Votação tem clima tranquilo na Bolívia

Na véspera do pleito, conta de emissora estatal no Twitter foi invadida e divulgou boatos de que Evo havia morrido

Murillo Ferrari, enviado especial / La Paz, O Estado de S. Paulo

12 de outubro de 2014 | 17h05

LA PAZ - Apesar das longas filas enfrentadas pelos bolivianos em algumas zonas de votação, a eleição que definirá o novo presidente e renovará o Congresso transcorreu sem grandes problemas na maior parte do país durante a manhã e o começo da tarde deste domingo, 12.

Pela manhã, enquanto resultados de seções de votação na Ásia e na Europa começavam a ser recebidos pelo Tribunal Supremo Eleitoral (TSE) da Bolívia, os principais candidatos à presidência votavam em vários Departamentos (Estados) do país.

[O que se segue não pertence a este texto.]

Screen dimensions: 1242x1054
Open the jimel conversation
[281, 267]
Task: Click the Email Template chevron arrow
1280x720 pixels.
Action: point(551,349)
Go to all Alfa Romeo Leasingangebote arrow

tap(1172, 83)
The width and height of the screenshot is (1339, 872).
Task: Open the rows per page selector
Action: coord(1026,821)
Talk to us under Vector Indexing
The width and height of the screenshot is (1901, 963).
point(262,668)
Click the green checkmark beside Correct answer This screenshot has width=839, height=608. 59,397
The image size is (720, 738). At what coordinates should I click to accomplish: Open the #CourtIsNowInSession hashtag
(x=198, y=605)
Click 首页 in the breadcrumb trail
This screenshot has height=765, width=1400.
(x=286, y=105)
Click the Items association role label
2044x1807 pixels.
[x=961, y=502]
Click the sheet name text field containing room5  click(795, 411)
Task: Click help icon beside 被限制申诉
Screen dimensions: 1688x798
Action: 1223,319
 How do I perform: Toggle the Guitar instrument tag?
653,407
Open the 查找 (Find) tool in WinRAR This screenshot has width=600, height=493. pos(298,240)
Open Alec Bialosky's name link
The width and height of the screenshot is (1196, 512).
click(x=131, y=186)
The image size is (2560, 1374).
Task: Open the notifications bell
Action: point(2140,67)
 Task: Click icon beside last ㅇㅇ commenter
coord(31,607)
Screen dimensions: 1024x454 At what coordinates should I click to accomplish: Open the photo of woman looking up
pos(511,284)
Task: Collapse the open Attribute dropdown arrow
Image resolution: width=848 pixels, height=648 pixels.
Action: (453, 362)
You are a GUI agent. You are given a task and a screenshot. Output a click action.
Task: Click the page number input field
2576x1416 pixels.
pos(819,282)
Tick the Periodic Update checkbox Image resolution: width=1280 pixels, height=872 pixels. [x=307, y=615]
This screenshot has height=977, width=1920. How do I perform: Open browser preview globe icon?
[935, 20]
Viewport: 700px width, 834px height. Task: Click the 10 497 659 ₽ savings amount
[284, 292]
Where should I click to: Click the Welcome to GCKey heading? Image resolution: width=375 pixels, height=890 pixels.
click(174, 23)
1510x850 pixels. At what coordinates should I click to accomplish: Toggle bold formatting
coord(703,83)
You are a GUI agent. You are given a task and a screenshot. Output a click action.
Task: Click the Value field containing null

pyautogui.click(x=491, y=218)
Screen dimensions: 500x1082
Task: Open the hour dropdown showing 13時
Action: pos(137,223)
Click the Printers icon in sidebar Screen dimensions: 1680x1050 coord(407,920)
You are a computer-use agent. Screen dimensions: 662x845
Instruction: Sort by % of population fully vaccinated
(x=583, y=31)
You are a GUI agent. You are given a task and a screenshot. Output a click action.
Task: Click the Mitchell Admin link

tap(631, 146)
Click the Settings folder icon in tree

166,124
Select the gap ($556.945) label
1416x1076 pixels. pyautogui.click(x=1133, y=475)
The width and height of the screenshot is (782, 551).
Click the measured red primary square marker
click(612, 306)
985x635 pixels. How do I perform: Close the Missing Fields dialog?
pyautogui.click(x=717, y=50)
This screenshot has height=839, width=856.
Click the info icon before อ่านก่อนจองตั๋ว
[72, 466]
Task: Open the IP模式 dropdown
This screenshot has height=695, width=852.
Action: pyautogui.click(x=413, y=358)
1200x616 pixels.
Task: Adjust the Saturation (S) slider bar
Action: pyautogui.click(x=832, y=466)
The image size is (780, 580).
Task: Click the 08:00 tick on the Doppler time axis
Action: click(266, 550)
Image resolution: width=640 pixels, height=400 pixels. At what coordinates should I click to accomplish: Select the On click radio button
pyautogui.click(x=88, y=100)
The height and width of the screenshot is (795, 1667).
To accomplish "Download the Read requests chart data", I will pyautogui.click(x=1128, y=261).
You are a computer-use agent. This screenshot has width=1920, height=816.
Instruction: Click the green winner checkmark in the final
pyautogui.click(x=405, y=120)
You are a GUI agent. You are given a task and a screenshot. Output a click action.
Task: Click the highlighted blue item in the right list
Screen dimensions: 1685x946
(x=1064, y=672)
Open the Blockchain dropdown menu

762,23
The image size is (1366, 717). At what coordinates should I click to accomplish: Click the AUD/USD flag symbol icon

Favorito para vencer já no primeiro turno, o presidente Evo Morales, do Movimento ao Socialismo (MAS), votou pouco depois das 8 horas na Vila 14 de Setembro, na Província de Chapare, em Cochabamba. Depois, ele se dirigiu à sede do governo, em La Paz, onde esperará os resultados preliminares da votação.

Quase no mesmo horário, Fernando Vargas, do Partido Verde da Bolívia (PVB), votou no Departamento de Trinidad. Vargas elogiou a participação popular na votação.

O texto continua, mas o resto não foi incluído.